Charles Sturt (1795-1869)
Explorer, soldier and public servant, born in India, Sturt is best known for being the first to chart the Murray River. Inspired by Aboriginal reports of a major inland river, he and his seven crew set off down the Murrumbidgee in a whaleboat and were swept into the River Murray, named by Sturt. The party endured months of poor diet, sunstroke, capsizings and threats by the local Aborigines. Exhausted but unable to escape the sand-blocked river mouth, they had to row back upstream. His report of the expedition helped to encourage the choice of SA for a new settlement. Moving to Adelaide in 1838 and building a house at Grange, Sturt was appointed Surveyor-General to replace William Light.
Doris Irene Taylor (1901-1968)
Founder
of Meals on Wheels, born at Norwood, Taylor's suffered a spinal injury in a fall
as a girl and was permanently paralysed and confined to a wheelchair.
Campaigning for improved social services for the aged, the infirm and the
vulnerable, Taylor founded Meals on Wheels and the first kitchen opened at Port
Adelaide in 1954. As secretary of the West Norwood sub-branch of the Australian
Labor Party, she was credited with persuading Don Dunstan to join the party and
to seek pre-selection in 1952. She managed his first election campaign.
Howard Walter Florey (1898 - 1968)
Nobel Prize winning medical scientist, born at Malvern, Florey
developed penicillin as an antibacterial agent, inaugurating the antibiotic era.

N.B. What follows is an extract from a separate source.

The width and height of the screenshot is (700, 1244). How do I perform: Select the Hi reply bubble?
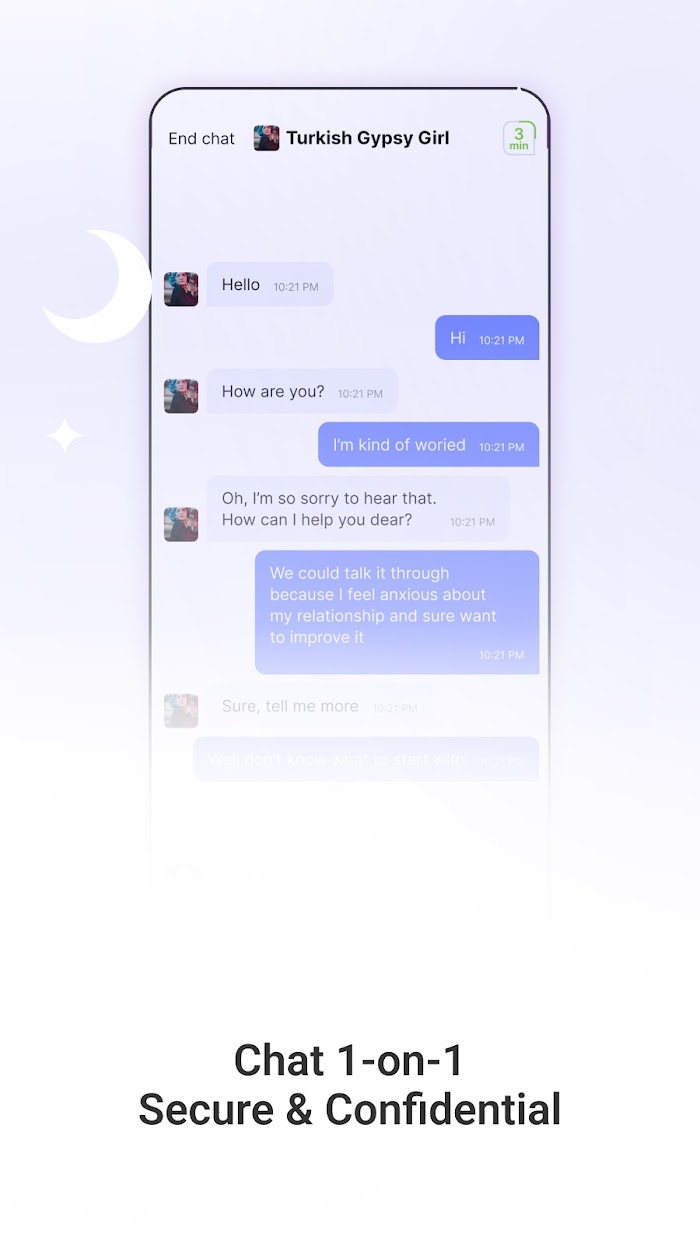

The clinical trials in the early 1940s were so dramatic that penicillin
was
considered to be almost miraculous. Florey was co-winner of Nobel prize for
physiology and medicine in 1945.
John Flynn (1880-1951)
Presbyterian minister, born in Victoria, Flynn was the founder and superintendent of the Australian Inland Mission, based at Oodnadatta, and what later became the Royal Flying Doctor Service. Ahead of his time in creating a network of support and medical care for inland Australia, especially for women and children, he was also outspoken on the plight of Aborigines.